- **Problem details**
Check every line below, and copy those that include "Select".

- **Recorded information**

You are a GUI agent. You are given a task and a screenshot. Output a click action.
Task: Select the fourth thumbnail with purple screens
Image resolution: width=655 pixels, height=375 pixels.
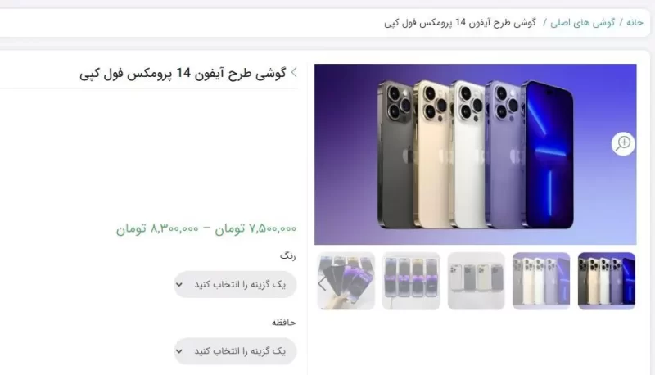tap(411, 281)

...

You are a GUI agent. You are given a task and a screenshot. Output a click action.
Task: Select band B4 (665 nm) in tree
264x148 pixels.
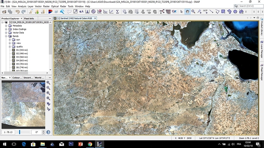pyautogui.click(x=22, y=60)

- **Answer to this task**
Task: Select the fourth thumbnail with purple screens
Task: Select band B4 (665 nm) in tree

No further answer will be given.